Probably the lowest risk strategy to solve this problem is get a FAANG job and invest at least half your salary in mutual funds for 10 years.
A lot of people, quite understandably, can't deal with that sort of volatility. You'll see $100K+ drops in a month. You'll also see 6 figure gains, of course. Some people give up, put it all into bonds. That's not good, either.
That was definitely the case with my first startup when I was younger. In my second business that I started 10 years later, I couldn't care less. Most of the time such a feedback is given by people who aren't my target audience and who thus don't have the pain that people I target have. If your target audience rejects you, you have a big big problem.
I generally encourage interested people to start their own companies. But I advise against taking VC except for a few use cases that make bootstrapping unrealistic.
I woke up with knots in my stomach for months thinking about the things I would have to do to get customers and the non-stop rejection the day would hold as I worked to get a foothold for my startup.
There was no VC to call me to account, or VC firm to help with areas you I didn't like or couldn't do.
If I hadn't been able to hold myself accountable to do the things that I dreaded my startup never would have gotten off the ground.
Somewhere out there in the world is someone incredibly excited to do just that.
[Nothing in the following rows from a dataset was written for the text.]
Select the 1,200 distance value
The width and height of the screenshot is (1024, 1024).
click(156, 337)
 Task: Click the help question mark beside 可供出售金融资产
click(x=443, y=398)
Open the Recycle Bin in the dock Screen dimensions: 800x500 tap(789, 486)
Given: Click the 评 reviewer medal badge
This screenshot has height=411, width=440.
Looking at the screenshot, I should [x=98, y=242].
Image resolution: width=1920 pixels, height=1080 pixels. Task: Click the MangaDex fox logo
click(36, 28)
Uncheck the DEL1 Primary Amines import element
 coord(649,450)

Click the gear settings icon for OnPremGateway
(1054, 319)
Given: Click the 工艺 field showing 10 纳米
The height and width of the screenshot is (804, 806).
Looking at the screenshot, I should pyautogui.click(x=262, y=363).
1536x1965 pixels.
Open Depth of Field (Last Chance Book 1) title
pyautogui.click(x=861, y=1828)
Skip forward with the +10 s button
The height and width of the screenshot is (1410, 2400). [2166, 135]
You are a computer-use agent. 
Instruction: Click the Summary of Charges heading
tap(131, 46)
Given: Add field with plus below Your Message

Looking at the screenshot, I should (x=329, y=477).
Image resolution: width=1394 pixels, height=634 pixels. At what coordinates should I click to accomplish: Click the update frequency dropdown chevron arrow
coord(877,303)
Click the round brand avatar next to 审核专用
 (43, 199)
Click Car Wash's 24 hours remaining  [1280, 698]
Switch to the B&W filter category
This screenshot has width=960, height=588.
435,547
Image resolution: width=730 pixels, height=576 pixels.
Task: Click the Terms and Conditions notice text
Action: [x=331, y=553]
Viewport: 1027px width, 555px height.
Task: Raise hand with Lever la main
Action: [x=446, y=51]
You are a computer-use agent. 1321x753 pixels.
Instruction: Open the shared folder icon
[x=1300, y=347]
They aren't necessarily an "ideas" person but wrangling org just get's the heart racing. It's a shame that they're as hard to find as good ideas are
I think many of us would find guidelines like that useful! Because to a corporate engineer drone like myself, starting something small like Pinboard sounds rewarding.
I've started a few other companies in parallel (for example, https://startupescape.com/) that collectively earn similar to my company salary, and take a few minutes a week to run. You have a limit on how big you can get and how much of a difference you can make, but if you're cool with that then it's definitely possible! In my mind, the only downside is that you're working alone rather than with a team – and it's really fun to have people to share the journey with!
Some folks can handle many things at once and have a structured mind for progressing them all forward simultaneously. My wife had that kind of mind. I do not. I struggled mightily managing a company and ultimately tapped out.
Can be lucrative. I know many people who have tried to start a business and failed and were never making money.